En attendant la nomination d'un nouveau Premier ministre, Gabriel Attal a transmis le 20 août aux ministères les lettres plafonds d'un projet de budget 2025, avec un volume de dépenses prévues inchangé par rapport à 2024. Un schéma qui prévoit des coupes budgétaires notamment dans les crédits du ministère du Travail et de celui de la Transition écologique – avec une chute de 60% des moyens alloués au fonds vert. Et ne réclame aux collectivités locales aucun effort supplémentaire, contrairement aux velléités manifestées il y a quelques mois par le ministre de l’Économie. Le prochain gouvernement sera libre de procéder aux modifications qu’il souhaitera. 

Reconduire en 2025 le montant des dépenses de l’État prévu pour 2024, soit 492 milliards d’euros. C’est le scénario sur lequel le Premier ministre démissionnaire a bâti le projet de budget pour 2025. Gabriel Attal a transmis le 20 août aux ministres les lettres arrêtant leurs plafonds de crédits et d’emplois pour l’année prochaine. Une pratique inscrite dans le calendrier budgétaire, qui d’ordinaire survient dans le courant du mois de juillet.

Le Premier ministre a remis une copie, en dépit de la situation politique qui limite son action. Depuis le 16 juillet, jour de sa démission, le gouvernement est censé gérer uniquement les affaires courantes. Mais il faut toutefois "permettre à la France de se doter d'un budget en temps et en heure", souligne Matignon, pour justifier son initiative. En effet, les délais de la préparation d'un budget sont incompressibles. Le projet de loi de finances doit être déposé au Parlement le 1er octobre, après toute une série d'examens et avis en septembre (par le Haut Conseil des finances publiques, le Conseil d'État et le conseil des ministres), et avant la discussion à l'Assemblée nationale, puis au Sénat. La loi de finances est impérativement publiée avant le 1er janvier suivant.

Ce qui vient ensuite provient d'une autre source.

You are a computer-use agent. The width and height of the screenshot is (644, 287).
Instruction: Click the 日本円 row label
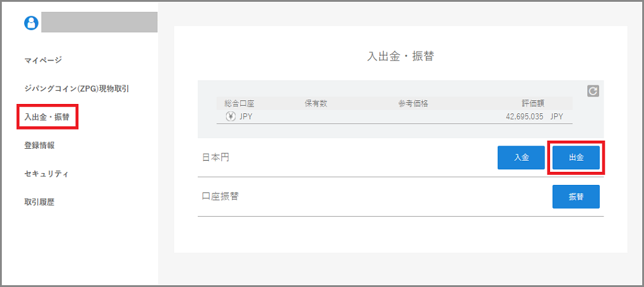click(216, 158)
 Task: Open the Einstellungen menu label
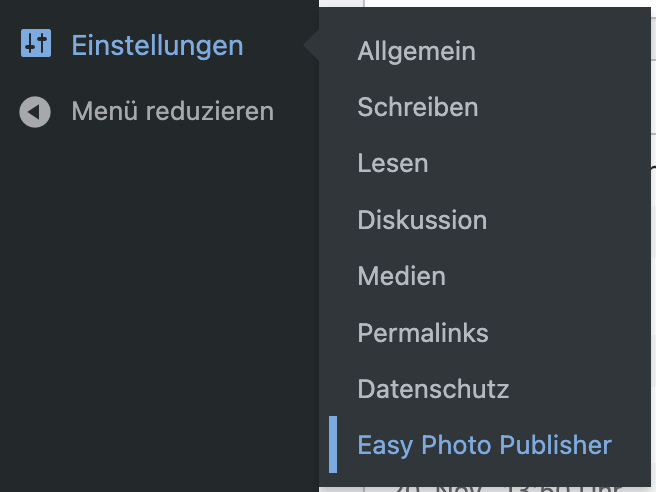(157, 46)
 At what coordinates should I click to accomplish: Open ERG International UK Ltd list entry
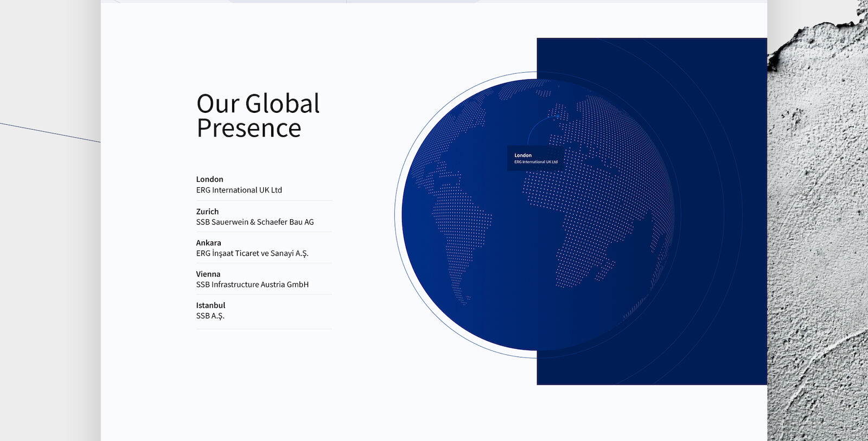[239, 190]
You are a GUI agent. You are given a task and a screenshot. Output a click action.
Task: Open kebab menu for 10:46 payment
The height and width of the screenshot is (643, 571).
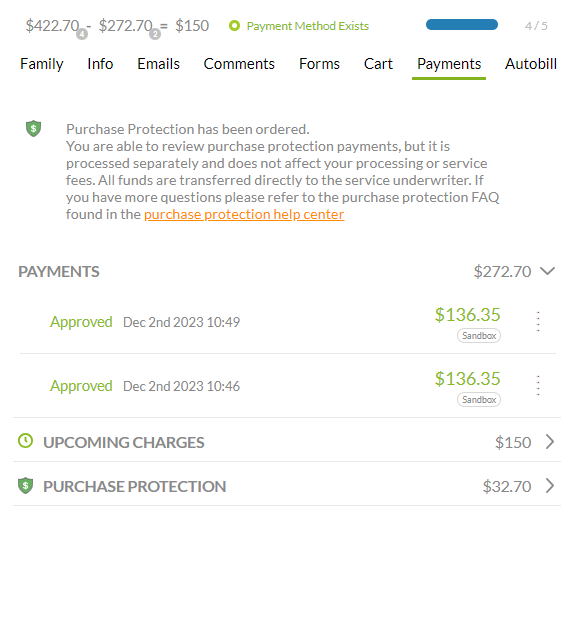(538, 385)
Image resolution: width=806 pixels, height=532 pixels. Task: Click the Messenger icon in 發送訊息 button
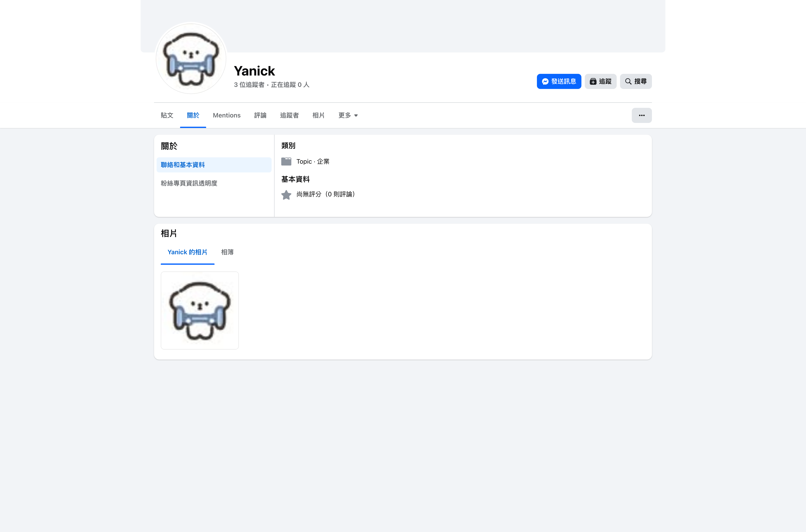[x=545, y=81]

Le ministère du Travail, cible des économies 

Le Premier ministre a arbitré en faveur du gel en valeur du budget de l’État. En clair : il y avait 492 milliards d'euros de crédits dans le budget 2024, il y en a 492 aussi au total dans les lettres plafonds envoyées aux ministères. La reconduction à l'identique des crédits totaux aboutit selon Matignon à une économie réelle de quelque 10 milliards d'euros par rapport à un budget qui aurait répercuté 2% d'inflation.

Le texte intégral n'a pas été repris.